日銀は、2%の物価上昇率を目指して大規模な金融緩和策を続けていますが、全国の消費者物価は、去年11月まで9か月連続でマイナスの水準となっていて、目標の2%にはほど遠い状況が続いています。
しかし、日銀は、原油価格の下落が物価を押し下げる影響が和らぐほか、アメリカのトランプ次期大統領の政策に対する期待感などを背景に、世界経済が上向くとの見方などから、今後、物価は上昇に転じ、新年度(平成29年度)の物価上昇率は、1.5%程度に高まると見込んでいます。

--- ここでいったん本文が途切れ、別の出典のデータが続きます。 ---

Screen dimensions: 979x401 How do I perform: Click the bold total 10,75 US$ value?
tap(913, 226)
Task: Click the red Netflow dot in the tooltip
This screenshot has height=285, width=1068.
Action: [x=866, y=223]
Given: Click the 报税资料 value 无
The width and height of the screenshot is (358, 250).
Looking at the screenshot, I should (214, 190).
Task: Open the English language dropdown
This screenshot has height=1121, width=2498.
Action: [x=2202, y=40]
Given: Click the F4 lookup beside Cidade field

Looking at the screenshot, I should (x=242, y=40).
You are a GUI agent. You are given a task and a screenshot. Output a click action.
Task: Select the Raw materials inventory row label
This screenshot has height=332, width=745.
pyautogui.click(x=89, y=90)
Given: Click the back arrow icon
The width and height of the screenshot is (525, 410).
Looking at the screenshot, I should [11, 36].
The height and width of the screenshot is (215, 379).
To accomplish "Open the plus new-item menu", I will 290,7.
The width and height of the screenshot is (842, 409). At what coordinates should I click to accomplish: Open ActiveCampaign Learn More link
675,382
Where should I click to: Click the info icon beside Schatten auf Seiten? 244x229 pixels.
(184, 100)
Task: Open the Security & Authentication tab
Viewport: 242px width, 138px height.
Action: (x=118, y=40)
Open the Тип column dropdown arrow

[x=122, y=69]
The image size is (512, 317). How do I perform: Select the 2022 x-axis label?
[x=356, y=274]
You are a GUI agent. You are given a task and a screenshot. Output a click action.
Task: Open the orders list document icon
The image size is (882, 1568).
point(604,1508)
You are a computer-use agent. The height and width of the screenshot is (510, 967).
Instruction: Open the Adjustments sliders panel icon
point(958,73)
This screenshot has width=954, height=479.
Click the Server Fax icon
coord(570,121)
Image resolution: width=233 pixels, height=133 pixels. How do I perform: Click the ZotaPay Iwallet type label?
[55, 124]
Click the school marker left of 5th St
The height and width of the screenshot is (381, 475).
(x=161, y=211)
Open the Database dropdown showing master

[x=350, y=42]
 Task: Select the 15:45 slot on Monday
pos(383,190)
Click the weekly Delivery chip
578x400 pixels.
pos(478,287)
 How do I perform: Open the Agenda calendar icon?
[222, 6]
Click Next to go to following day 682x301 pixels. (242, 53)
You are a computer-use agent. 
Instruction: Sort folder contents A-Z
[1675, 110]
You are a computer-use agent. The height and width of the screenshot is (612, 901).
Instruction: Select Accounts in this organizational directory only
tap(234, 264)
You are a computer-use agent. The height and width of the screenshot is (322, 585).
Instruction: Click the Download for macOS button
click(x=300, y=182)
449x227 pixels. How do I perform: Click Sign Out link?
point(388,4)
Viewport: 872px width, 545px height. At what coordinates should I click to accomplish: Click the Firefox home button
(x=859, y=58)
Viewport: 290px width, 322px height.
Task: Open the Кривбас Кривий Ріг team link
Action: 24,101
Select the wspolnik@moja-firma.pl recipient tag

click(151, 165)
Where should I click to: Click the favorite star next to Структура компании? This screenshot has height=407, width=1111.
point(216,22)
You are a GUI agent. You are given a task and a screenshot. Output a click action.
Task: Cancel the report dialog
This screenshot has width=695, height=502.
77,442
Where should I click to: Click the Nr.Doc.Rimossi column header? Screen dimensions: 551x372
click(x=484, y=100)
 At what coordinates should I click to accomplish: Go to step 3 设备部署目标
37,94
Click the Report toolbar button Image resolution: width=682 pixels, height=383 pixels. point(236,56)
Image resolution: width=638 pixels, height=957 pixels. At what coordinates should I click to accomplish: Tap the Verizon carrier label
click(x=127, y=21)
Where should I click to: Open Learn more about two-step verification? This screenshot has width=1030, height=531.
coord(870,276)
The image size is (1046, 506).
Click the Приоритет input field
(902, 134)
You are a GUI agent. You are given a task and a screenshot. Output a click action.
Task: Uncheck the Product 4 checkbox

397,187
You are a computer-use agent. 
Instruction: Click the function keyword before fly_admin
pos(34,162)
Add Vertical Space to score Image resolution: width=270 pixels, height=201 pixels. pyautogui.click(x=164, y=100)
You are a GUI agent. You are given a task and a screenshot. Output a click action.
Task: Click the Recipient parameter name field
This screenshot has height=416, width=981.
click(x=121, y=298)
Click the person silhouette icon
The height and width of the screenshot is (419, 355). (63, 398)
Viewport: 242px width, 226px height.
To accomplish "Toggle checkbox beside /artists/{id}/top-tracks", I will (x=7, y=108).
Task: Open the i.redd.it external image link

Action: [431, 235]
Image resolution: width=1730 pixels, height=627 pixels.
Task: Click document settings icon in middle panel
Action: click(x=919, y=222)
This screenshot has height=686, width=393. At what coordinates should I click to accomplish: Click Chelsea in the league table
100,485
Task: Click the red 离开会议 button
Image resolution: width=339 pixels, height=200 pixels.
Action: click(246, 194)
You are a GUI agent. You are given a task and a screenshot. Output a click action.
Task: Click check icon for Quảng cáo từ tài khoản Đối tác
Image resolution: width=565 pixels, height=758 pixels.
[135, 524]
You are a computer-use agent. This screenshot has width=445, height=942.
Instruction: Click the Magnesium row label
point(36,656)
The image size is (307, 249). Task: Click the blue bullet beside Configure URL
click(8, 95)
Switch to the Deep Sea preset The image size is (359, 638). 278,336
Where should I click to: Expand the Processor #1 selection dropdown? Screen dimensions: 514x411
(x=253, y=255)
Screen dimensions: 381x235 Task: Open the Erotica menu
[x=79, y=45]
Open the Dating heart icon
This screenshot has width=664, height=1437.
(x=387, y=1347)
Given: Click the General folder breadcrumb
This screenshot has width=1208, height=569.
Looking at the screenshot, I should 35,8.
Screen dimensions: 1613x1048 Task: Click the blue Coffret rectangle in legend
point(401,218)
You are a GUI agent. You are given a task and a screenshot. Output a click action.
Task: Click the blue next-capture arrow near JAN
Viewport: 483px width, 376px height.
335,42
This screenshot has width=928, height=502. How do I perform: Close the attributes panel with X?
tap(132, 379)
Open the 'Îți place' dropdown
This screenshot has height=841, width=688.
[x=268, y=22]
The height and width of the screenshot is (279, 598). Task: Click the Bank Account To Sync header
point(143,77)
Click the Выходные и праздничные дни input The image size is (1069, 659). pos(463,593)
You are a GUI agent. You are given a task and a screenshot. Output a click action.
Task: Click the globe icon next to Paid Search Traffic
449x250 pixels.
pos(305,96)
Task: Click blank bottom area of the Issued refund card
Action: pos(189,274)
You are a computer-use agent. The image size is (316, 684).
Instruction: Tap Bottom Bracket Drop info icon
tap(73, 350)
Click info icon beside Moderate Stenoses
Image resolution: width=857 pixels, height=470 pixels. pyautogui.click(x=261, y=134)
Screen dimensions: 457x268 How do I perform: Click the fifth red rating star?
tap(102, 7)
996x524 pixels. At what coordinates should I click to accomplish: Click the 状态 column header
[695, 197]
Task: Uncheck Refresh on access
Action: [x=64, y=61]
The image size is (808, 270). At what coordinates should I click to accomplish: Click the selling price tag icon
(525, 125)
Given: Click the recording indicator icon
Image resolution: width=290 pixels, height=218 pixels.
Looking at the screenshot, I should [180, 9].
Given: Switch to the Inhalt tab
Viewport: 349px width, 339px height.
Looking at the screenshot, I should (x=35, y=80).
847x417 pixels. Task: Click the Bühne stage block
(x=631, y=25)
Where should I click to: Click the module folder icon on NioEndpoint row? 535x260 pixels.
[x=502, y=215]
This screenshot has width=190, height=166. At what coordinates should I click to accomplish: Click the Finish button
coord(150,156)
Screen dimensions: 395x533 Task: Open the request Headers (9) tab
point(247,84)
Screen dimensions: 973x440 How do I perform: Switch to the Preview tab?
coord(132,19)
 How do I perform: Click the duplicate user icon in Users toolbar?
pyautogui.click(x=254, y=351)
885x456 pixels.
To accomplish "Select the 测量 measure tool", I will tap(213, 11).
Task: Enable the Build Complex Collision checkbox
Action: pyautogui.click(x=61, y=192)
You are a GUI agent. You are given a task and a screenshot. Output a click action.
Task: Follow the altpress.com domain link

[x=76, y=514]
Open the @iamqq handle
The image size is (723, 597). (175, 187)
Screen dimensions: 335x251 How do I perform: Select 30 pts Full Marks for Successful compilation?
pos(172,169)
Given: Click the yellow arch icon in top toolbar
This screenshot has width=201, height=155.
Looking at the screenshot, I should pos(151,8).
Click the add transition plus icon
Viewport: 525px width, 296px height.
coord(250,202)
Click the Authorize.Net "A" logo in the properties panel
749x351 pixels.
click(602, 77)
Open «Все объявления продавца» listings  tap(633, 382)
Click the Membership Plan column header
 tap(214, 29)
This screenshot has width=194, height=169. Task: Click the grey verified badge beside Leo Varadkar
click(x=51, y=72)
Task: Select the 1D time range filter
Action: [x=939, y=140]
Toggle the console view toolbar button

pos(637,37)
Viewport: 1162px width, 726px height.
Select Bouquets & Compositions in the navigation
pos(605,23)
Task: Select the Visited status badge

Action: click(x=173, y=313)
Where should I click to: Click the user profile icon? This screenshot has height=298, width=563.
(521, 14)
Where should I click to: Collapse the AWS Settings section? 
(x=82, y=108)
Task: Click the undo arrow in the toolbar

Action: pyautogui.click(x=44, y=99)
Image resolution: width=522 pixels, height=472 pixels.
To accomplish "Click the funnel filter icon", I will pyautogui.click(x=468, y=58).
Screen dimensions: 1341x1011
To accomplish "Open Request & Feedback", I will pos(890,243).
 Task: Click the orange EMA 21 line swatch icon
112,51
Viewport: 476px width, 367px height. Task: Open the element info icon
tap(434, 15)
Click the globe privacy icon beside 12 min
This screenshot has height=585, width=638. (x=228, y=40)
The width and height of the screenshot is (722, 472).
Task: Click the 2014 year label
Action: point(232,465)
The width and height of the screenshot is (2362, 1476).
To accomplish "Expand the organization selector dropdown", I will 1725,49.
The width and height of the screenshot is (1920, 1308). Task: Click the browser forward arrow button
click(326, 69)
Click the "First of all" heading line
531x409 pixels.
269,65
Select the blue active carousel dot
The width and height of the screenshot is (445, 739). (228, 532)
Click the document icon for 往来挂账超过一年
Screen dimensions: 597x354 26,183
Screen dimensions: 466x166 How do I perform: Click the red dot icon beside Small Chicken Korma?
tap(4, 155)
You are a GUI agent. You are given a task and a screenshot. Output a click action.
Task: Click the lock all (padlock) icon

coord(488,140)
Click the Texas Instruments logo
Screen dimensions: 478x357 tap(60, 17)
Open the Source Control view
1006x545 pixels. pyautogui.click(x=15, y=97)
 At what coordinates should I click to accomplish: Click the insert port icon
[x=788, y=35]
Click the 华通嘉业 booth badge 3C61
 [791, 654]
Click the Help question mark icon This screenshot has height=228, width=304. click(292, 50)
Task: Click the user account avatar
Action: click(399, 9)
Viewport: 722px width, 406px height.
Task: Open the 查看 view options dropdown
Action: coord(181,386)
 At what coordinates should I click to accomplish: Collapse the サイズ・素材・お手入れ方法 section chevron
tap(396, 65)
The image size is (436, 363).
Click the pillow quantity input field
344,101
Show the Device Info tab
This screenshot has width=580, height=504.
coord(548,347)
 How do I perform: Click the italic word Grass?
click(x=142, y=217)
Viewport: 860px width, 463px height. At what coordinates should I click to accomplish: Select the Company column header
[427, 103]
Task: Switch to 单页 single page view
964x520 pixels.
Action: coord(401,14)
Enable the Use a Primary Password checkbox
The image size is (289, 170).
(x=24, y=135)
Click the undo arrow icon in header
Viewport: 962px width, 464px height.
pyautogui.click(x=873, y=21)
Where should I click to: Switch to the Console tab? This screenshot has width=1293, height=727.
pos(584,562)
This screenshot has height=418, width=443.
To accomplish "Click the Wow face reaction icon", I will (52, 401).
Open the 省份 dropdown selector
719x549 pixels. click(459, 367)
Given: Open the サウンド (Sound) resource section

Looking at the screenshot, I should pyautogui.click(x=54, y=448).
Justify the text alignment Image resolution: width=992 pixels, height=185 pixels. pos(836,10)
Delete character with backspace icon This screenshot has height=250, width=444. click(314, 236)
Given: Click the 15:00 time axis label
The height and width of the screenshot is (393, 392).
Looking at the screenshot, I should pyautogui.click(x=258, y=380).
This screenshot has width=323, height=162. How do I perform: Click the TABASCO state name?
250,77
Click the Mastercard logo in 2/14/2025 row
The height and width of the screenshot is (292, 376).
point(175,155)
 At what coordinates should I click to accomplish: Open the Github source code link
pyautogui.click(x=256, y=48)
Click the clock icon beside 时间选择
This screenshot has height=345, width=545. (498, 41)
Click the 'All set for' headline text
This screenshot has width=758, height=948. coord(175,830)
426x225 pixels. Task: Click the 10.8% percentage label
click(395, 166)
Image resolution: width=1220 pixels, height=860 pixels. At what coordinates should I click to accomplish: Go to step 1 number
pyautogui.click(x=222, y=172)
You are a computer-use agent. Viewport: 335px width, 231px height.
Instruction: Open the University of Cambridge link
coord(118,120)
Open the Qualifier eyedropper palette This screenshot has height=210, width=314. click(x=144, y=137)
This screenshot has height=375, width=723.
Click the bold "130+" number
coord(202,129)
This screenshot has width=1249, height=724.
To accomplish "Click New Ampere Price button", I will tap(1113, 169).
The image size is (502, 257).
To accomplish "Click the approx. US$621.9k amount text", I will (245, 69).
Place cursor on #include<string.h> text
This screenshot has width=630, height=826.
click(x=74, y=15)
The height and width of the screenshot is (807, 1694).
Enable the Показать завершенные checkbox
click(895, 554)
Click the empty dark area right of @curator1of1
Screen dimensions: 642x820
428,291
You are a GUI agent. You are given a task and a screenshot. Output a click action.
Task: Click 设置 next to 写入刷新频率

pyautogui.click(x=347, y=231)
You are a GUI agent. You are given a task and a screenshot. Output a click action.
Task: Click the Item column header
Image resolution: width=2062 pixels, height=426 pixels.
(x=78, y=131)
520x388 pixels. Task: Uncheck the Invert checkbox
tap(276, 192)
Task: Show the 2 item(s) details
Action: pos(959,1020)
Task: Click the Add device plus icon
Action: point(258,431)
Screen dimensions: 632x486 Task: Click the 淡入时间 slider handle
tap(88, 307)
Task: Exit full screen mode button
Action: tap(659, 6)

日銀の黒田総裁は先月の講演で、「世界経済は全体として上向きつつあり、新しい年は、日本経済がデフレ脱却に向けて大きく歩みを進める年になる」と述べ、物価の上昇に自信を示しました。
これに対して、民間の調査会社などの予測では、トランプ次期大統領の政策が不透明なうえ、国内では消費者の節約志向が根強く企業も値上げに慎重だとして、平成29年度の物価上昇率は0%台半ばから1%にとどまるという見方が多くなっています。
日銀はこれまで2%の物価目標を達成する時期の見通しを5回にわたって先延ばししているだけに、デフレ脱却を目指す日銀の思い描くように物価が上昇に向かうかが注目されます。